Na tentativa de se distanciar do caso, Lacerda garantiu aos deputados que não manteve contato com o delegado Protógenes, quando são notórios os inúmeros encontros que os dois tiveram nos últimos meses. Disse que soube da tal "colaboração" por um subordinado e que achou "as medidas corretas". Mais uma vez a inação dos deputados que o interrogaram beirou a conivência. Lacerda estava entre amigos e saiu rindo.

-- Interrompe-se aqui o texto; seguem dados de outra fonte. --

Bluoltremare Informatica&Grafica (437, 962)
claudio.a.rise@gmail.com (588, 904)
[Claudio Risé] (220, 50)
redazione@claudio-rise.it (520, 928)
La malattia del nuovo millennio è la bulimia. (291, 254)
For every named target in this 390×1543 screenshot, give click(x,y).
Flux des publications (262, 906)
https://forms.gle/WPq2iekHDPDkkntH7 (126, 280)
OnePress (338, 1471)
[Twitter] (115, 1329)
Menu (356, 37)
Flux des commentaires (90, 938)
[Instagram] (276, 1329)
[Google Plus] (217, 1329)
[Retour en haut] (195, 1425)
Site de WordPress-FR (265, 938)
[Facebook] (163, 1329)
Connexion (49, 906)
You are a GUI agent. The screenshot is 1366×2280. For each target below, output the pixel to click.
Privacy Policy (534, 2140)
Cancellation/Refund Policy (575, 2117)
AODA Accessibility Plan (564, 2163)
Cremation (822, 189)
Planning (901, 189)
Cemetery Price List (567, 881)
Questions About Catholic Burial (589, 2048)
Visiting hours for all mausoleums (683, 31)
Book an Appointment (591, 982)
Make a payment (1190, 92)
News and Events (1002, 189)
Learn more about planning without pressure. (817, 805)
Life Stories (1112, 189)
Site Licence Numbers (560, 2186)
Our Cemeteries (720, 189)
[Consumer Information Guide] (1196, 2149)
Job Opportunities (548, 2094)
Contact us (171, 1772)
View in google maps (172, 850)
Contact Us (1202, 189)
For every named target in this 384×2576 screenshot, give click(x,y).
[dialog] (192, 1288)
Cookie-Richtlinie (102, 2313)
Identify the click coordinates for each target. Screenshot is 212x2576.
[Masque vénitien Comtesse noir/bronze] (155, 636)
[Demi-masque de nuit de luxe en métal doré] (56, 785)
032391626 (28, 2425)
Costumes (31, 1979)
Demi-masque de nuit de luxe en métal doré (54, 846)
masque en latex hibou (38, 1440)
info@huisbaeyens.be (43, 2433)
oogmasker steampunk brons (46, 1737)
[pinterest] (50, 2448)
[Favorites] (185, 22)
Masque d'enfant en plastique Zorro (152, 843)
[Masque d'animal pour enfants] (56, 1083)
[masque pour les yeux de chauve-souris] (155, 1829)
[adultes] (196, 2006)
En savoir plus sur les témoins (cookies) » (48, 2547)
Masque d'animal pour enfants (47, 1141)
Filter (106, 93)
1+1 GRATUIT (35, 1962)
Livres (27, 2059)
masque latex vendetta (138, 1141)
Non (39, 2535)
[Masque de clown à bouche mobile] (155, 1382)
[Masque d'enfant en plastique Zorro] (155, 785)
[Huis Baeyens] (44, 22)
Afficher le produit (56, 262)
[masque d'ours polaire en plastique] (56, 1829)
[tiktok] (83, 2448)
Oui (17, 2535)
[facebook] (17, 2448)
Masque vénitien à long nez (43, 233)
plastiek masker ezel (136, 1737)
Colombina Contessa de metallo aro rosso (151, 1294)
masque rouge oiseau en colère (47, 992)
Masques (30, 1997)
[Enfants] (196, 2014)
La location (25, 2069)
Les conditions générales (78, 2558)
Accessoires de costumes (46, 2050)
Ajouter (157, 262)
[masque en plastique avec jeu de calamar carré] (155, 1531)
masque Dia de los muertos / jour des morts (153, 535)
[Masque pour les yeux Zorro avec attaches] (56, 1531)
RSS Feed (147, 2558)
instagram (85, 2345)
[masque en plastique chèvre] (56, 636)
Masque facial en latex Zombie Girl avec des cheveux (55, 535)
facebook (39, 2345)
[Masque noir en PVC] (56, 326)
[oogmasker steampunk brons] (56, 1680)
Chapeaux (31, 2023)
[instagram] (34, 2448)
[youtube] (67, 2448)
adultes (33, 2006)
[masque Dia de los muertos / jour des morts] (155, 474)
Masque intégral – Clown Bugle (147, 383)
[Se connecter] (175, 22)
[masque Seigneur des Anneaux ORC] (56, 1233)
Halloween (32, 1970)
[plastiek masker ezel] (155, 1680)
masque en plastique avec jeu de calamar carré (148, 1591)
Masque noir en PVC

O depoimento transcorreu em um clima de camaradagem, em que havia troca de piadinhas e sorrisos entre Lacerda e o presidente da CPI, o deputado Marcelo Itagiba. Também delegado federal, ele é colega do diretor da Abin. No fim do melancólico espetáculo, Itagiba se disse convencido da retidão de Lacerda e ainda parabenizou o amigo. O emprego do diretor da Abin, por enquanto, está garantido.